The ROTT requirement of a minimum fleet of three vehicles is declared contrary to Community law
The CJEU, in its judgment of 8 February 2018, declared contrary to Community Law the requirement for a minimum fleet of three vehicles imposed by the Road Transport Regulations (Reglamento de Ordenación del Transporte Terrestre or ROTT) for the grant of a license for transporting both goods and passengers by bus.
Following a complaint filed with the European Commission and the subsequent infringement proceeding against Spain, the ROTT was declared contrary to Community regulations. Accordingly, in compliance with the new judgment, the ROTT must be reviewed and brought into line with Community law. The new ROTT is expected to be published around January 2019. Various parts of the ROTT must be reviewed following the CJEU judgment.

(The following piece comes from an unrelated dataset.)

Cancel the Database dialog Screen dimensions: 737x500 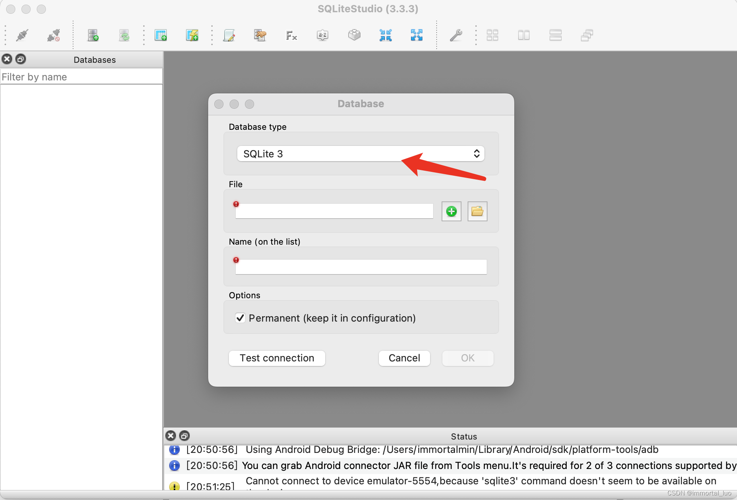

The CJEU took the view that the requirement of a minimum fleet of three vehicles, which would represent a loading capacity of at least 60 tons, where a license authorizing transport by any class of vehicle is requested, as stipulated under article 10 of the ROTT, is incompatible with articles 3 and 5 of Regulation (EC) 1071/2009 establishing common rules concerning the conditions to be complied with to pursue the occupation of road transport operator.
Obligations for air and sea transport operators in connection with relief for residents
In a proceeding on an infringement of the law on subsidies and the refund of amounts overpaid, with respect to the system of transport relief for residents of the Canary Islands, the Supreme Court took the view that both air and sea transport companies act as cooperating entities in the implementation of promotional mechanisms by the Public Authority, pursuant to article 12 of the General Subsidies Law.
Following the appeal filed by an air transport company operating between the Canary Islands and the Peninsula, the Court held, in its judgment 490/2018, of March 21, 2018 (Rec. 1707/2015), that all obligations imposed on suppliers of the transport service, in connection with the application of relief to passengers, its settlement with the Public Authority, control, monitoring and its singular action, justify the treatment of air transport companies, such as the current appellant, as cooperating entities within the meaning of article 12 of the General Subsidies Law. A number of obligations are imposed on these companies in connection with the control of relief settled with public funds earmarked for the promotion of transport, and their particular function in the implementation of the relief on air routes permits their characterization as cooperating entities, pursuant to article 12 of the General Subsidies Law. The particularities of the relief system and its regulations, as well as the settlement of public funds, mean that transport companies fit the definition of cooperating entity and, accordingly, the procedure for refunding the amounts claimed will apply.
The passenger subsidy system consisting of the reduction of a percentage of the rates for regular air and sea transport services for residents between the Autonomous Communities of the Canary Islands, of the Balearic Islands and the Autonomous Cities of Ceuta and Melilla is a system that subsidizes passengers who, as such, obtain relief on the air or sea rate. The amount of the relief is discounted by the transport companies in accordance with the settlement system provided for under Royal Decree 1316/2001, of November 30, 2001, regulating the tariff relief.